Nothing in the entries may differ when you return them.

-- Opening Marker --

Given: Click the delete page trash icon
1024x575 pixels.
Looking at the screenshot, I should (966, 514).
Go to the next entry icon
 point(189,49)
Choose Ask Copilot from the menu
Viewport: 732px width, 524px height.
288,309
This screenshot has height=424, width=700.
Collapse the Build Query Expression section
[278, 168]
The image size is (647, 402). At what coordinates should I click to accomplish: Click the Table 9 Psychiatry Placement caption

-- Closing Marker --

• RESULT OF THIS EXERCISE:
Given: Click the delete page trash icon
1024x575 pixels.
Looking at the screenshot, I should (966, 514).
Go to the next entry icon
 point(189,49)
Choose Ask Copilot from the menu
Viewport: 732px width, 524px height.
288,309
This screenshot has height=424, width=700.
Collapse the Build Query Expression section
[278, 168]
The image size is (647, 402). At what coordinates should I click to accomplish: Click the Table 9 Psychiatry Placement caption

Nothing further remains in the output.